Files
wayback-classic/cgi-bin/sitemap.cgi
Jessica Stokes 2084648afe Add AGPL License
fixes #21
2024-07-20 14:42:13 -07:00

101 lines
3.8 KiB
Ruby
Executable File

#!/usr/bin/env ruby
# Wayback Machine Site Map CGI Script
# -----------------------------------
# Uses the Wayback Machine's CDX API to retrieve a
# list of captured URLs under the given wildcard URL.
#
# Wayback Classic
# Copyright (C) 2024 Jessica Stokes
#
# This program is free software: you can redistribute it and/or modify
# it under the terms of the GNU Affero General Public License as
# published by the Free Software Foundation, either version 3 of the
# License, or (at your option) any later version.
#
# This program is distributed in the hope that it will be useful,
# but WITHOUT ANY WARRANTY; without even the implied warranty of
# MERCHANTABILITY or FITNESS FOR A PARTICULAR PURPOSE. See the
# GNU Affero General Public License for more details.
#
# You should have received a copy of the GNU Affero General Public License
# along with this program. If not, see <https://www.gnu.org/licenses/>.
require 'cgi'
require_relative 'lib/cdx'
require_relative 'lib/encoding'
require_relative 'lib/error_reporting'
require_relative 'lib/permit_world_writable_temp' if ENV["FORCE_WORLD_WRITABLE_TEMP"] == "true"

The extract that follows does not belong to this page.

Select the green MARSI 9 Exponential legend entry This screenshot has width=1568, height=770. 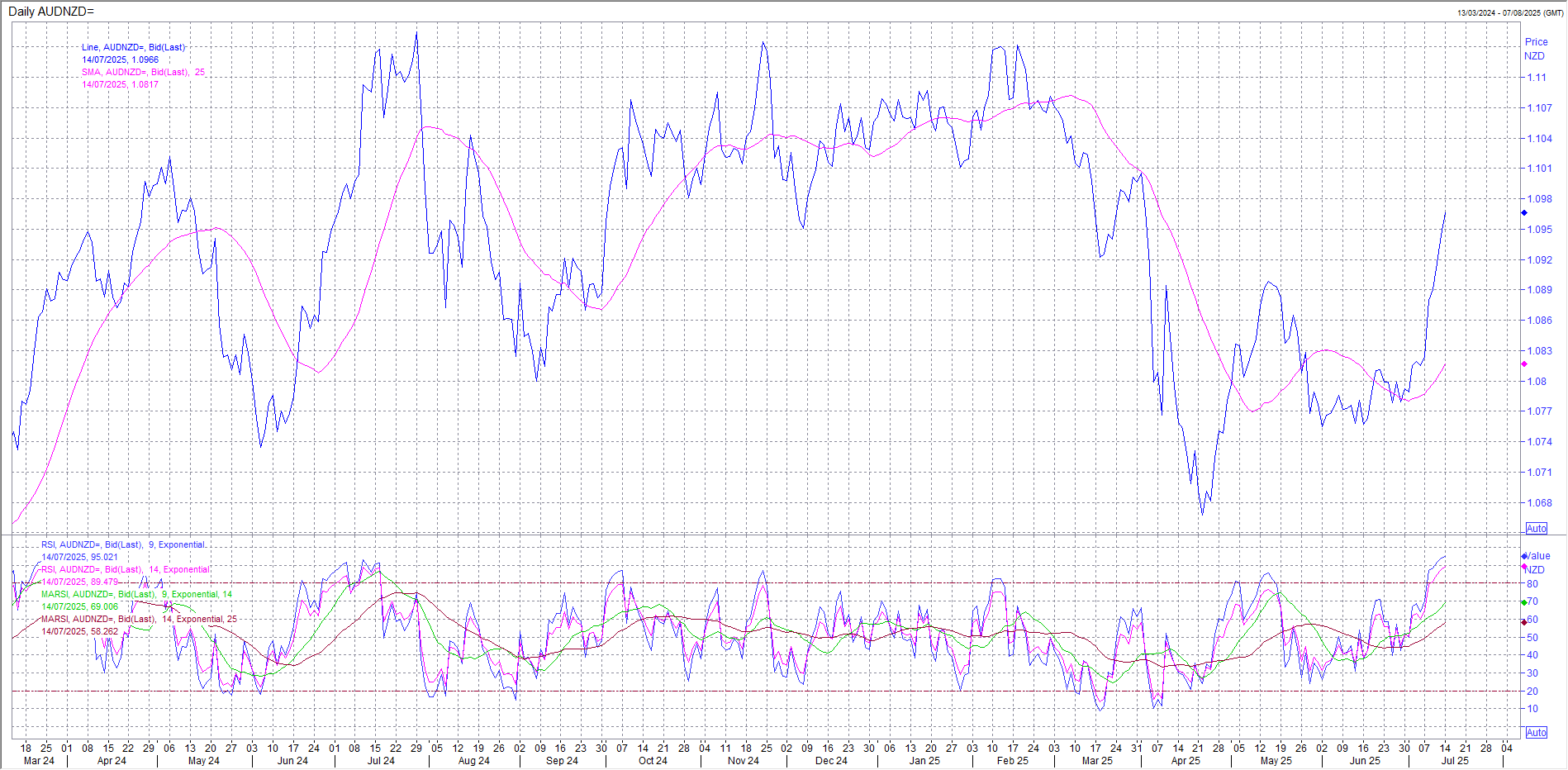click(x=136, y=595)
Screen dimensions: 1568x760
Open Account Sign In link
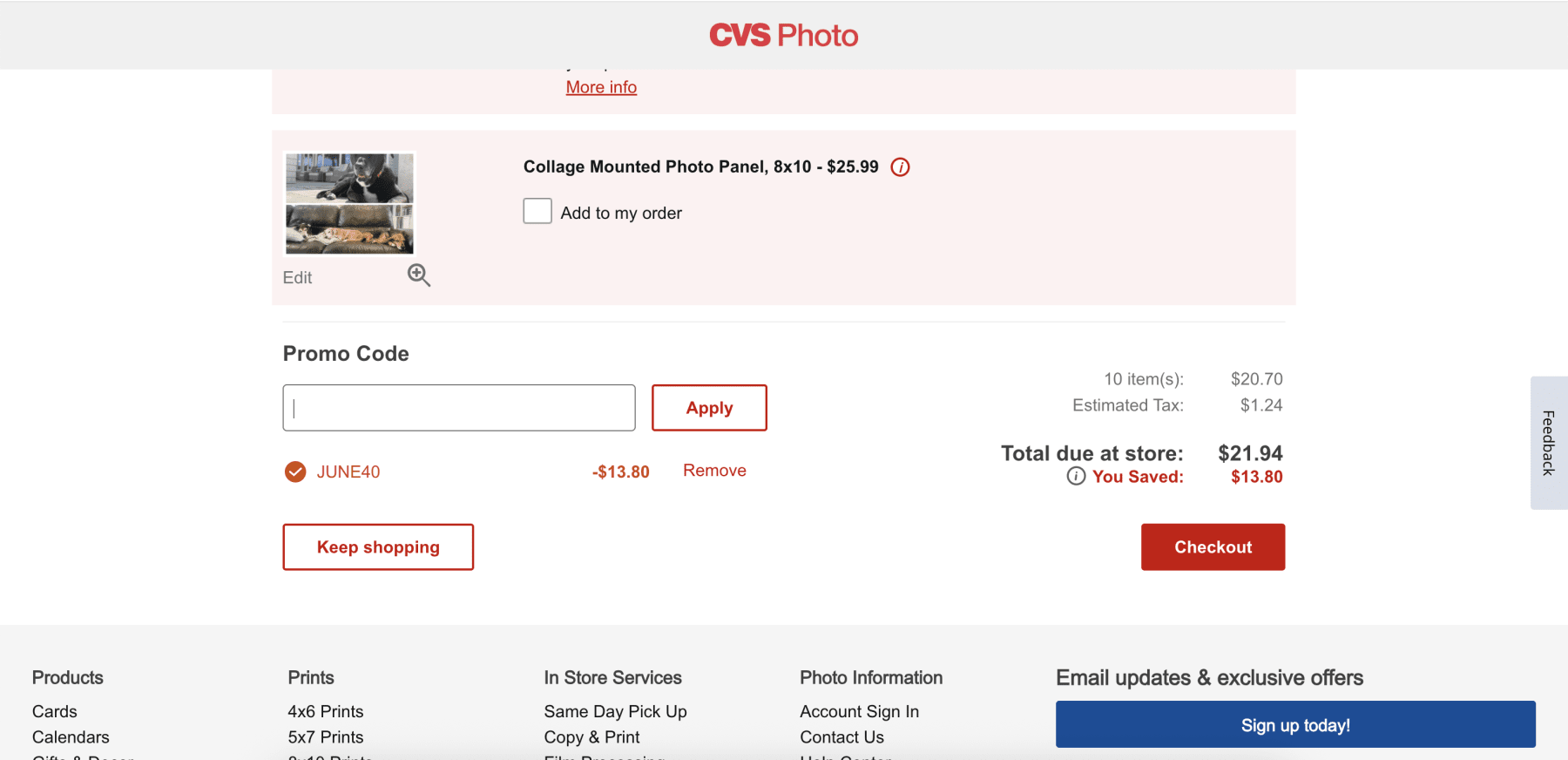[x=859, y=711]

require_relative 'lib/utils'
require_relative 'lib/web_client'
module WaybackClassic
module Sitemap
PAGE_SIZE = 50
def self.run
legacy_encoding = LegacyClientEncoding.detect
CGI.new.tap do |cgi|
ErrorReporting.catch_and_respond(cgi) do
if cgi.params.keys - ["q", "page", "filter"] != [] || cgi.params["q"]&.first.nil? || cgi.params["q"]&.first&.empty?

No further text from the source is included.